Prof. Lukas Dow, biochemistry, and his team published a study in Nature on Aug. 16, detailing a new, more specific gene editing tool that they created to study cancer mutations through preclinical mice models.
Dow began his research working with CRISPR-Cas9, another gene editing tool that targets specific DNA regions to mimic and study similar mutations seen in patient tumors.
“We actually know very little about how those specific mutations cause tumor growth and lead to therapy resistance or response,” Dow said. “So we have had a large, coordinated effort to try and understand those mutations that occur across many patients’ tumors.”
To accomplish his goal, Dow moved to optimizing base editing enzymes and developing a system that allows him to turn the expression of these enzymes on and off with doxycycline, an antibiotic also typically used to regulate gene expression. Dow used these enzymes to then create mutations in cells of animal models and compare them to cells without tumor mutations.
The gene editing tool utilizes technology from CRISPR-Cas9, according to Dow. The team combined Cas9, an enzyme that cuts DNA, and guide RNA, a type of RNA that determines which DNA region Cas9 cuts, with apolipoprotein B mRNA editing enzyme, catalytic polypeptide — an enzyme commonly known as APOBEC that creates single base mutations in DNA.
Dow explained that the guide RNA takes Cas9 to a specific region in the genome, allowing Cas9 to then cut one of the DNA strands at the targeted site. Afterwards, APOBEC changes the nucleotide bases in the DNA, typically changing cytosines to uracils or thymines. Additionally, the gene editing tool has a domain called the uracil glycosylase inhibitor, which prevents the newly changed bases from being reverted back to cytosine.
However, Dow and his team encountered some challenges during the process. For example, frequent expression of APOBEC resulted in unwanted and random mutations of various RNA molecules in cells. These essential RNAs could potentially become translated into dysfunctional proteins that are detrimental for the cell.
To address this, a single gene copy that produces APOBEC is integrated into the cell’s genome and controlled by gene expression regulator doxycycline in order to determine how much APOBEC is produced.
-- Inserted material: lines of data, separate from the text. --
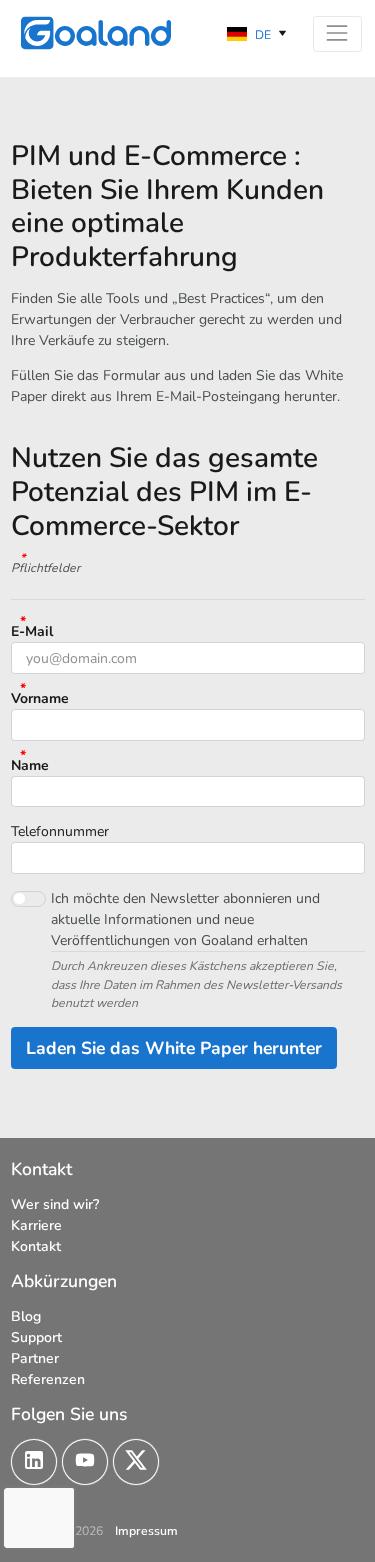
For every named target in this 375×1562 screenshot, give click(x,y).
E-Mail (32, 631)
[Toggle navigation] (337, 34)
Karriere (36, 1225)
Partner (35, 1358)
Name (30, 765)
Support (36, 1337)
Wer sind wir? (55, 1204)
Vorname (40, 698)
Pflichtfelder (45, 568)
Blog (26, 1316)
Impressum (146, 1531)
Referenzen (48, 1379)
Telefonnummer (60, 831)
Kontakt (36, 1246)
In addition, the gene expression of APOBEC varies among different types of cells. Not all cells in the intestine, liver and pancreas produced this enzyme when incorporated into their genome. Thus, Dow inserted two copies of the gene in these cells instead of one to compensate for the lower expression of APOBEC.
Dow also encountered difficulties delivering components of the gene editing tool, or doxycycline, into certain tissues such as the brain. Dow proposed that various other delivery methods could be used in lieu of the gene editing tool, such as using viruses or zapping cells to open up the cell membrane. On the contrary, doxycycline could be directly injected into the brain in order to activate the gene editing tool.
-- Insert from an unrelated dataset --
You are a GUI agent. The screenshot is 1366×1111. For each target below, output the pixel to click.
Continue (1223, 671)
Despite these difficulties, the gene editing tool presents favorable opportunities to understand the effects of single-base genetic changes on tumors through models and determine which therapy is effective against cancer. It could also be used as treatment itself by editing and reverting genetic changes observed in tumors. The tool could even be used to study other disorders outside of cancer.
“There are ways that the gene editing tool can be used as both therapy, as well as development of models to understand disease,” Dow said. “If you’re doing it in a clinical setting, there are a range of different editing enzymes that allow you to create different types of mutations.”
Dow plans to continue his projects involving the different applications of base editing in cancer biology. He is currently creating a library of guide RNAs that help induce hundreds and thousands of mutations found in tumors. Additionally, he is creating models in lung, colon and pancreatic cancers in order to further study the effects of tumor mutations.